There’s a degree to which Rennie and Beeby’s story plays uniquely to the Fourth Doctor’s strengths in that to some extent it prints the legend of a Saturday night in the mid-seventies – the Doctor swanning about in a cloak and deerstalker, dank Victorian streets and passageways, great townhouses with villainy lurking in their parlours, trans-temporal adventuring through steampunk portals. In some respects, it couldn’t get more Weng-Chiang without a giant rat in a sewer. But firstly, there’s absolutely nothing wrong with that, and secondly it allows the Fourth Doctor comic-books to appeal to a wide market, even including people who, through some natural perversion or a tragic circumstance in their youth, have no real idea about the Tom Baker years.

It would be tempting to claim that in printing the legend of the Tom Baker years, you can’t really go wrong.

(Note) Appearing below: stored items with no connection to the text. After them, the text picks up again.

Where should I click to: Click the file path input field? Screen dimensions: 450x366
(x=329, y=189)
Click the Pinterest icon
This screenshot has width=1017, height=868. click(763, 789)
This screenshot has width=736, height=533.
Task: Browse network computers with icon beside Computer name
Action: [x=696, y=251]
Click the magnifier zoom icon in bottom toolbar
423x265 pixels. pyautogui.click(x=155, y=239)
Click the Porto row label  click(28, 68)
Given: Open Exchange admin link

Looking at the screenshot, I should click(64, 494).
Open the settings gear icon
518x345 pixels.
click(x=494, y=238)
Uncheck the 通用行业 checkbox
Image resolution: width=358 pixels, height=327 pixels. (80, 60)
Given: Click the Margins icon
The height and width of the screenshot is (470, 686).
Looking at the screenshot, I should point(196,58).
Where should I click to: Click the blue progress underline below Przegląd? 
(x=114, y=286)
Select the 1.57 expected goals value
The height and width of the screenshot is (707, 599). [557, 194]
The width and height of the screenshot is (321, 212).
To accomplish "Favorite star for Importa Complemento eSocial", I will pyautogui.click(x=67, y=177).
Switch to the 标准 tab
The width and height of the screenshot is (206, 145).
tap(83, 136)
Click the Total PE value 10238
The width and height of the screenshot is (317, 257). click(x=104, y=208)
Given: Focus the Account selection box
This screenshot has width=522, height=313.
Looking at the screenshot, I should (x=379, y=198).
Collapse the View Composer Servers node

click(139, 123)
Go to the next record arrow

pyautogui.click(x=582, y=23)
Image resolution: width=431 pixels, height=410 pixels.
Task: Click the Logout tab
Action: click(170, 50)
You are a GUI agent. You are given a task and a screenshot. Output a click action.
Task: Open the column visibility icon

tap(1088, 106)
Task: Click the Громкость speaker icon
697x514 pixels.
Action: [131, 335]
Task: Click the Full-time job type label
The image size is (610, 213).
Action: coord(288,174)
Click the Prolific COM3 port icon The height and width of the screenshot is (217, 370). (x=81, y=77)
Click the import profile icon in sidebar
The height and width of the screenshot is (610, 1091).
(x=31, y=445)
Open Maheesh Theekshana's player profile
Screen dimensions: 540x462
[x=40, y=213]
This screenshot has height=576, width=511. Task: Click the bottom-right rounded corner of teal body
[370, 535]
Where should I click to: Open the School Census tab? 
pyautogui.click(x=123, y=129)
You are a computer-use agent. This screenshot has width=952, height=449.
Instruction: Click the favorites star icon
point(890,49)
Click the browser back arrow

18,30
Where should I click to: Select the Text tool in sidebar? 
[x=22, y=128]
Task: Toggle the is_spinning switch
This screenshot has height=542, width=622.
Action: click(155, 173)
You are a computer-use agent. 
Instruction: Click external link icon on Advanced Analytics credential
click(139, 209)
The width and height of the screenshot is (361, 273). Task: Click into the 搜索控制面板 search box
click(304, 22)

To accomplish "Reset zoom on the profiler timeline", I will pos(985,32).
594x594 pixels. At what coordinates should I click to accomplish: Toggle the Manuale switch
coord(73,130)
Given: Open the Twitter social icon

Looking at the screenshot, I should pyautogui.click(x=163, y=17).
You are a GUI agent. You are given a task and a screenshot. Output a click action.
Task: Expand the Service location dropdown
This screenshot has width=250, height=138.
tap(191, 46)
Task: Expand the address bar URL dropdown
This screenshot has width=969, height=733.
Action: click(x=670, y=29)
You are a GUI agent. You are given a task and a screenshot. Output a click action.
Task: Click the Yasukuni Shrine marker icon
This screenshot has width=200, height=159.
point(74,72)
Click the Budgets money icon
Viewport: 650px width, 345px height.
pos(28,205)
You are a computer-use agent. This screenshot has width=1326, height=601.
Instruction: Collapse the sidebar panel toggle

That would be arrant nonsense and tomfoolery of course. Legends become legends because they key in to something subliminal in the audience’s brain, and because they’re easily accepted. Everyone thinks they understand a legend, and everyone does – slightly differently. That means Brian Williamson’s job, of delivering the visuals that make the Fourth Doctor and Sarah-Jane live again in a relevant, familiar, believable way could go wrong with every move he makes – it’s technically like painting tripwires in a minefield.

So be grateful.

Be grateful for renderings of Baker’s Doctor that are for the most part spot on down to the expressions, allowing the man’s voice to come almost unbidden from the page. Be grateful for a Sarah-Jane that’s true to life and story. Be grateful for Williamson’s gift of richness, imbuing the Victorian scenes with a scale, an opulence and where necessary a grimy realism that pull you into the storytelling and lets this feel like nothing more than a great Saturday night in 1975. That’s important because the plot elements – Victorian veiled ladies turning to stone, giant one-eyed monsters in the garb of Victorian gentlemen - are outlandish in a way that’s suited to that period, and you need Williamson’s visuals to convince in order to anchor them sensibly in your brain, rather than simply letting them feel like bits of madness flung together on a page. Everything deserves for them to be better than that – the real Baker and Sladen, the work they did together in the seventies, and the legend that everyone carries of that period, it all deserves that anchoring, and Williamson seems to understand that responsibility. He nails it, page after page after page, getting that combination right of fast, compelling storytelling through visual art, and richness that makes the reader want to stick around on any given page to examine it with a fine-toothed comb. If you’ll forgive me a sentence I never thought I’d write, his one-eyed beasts in particular are a thing of beauty and power.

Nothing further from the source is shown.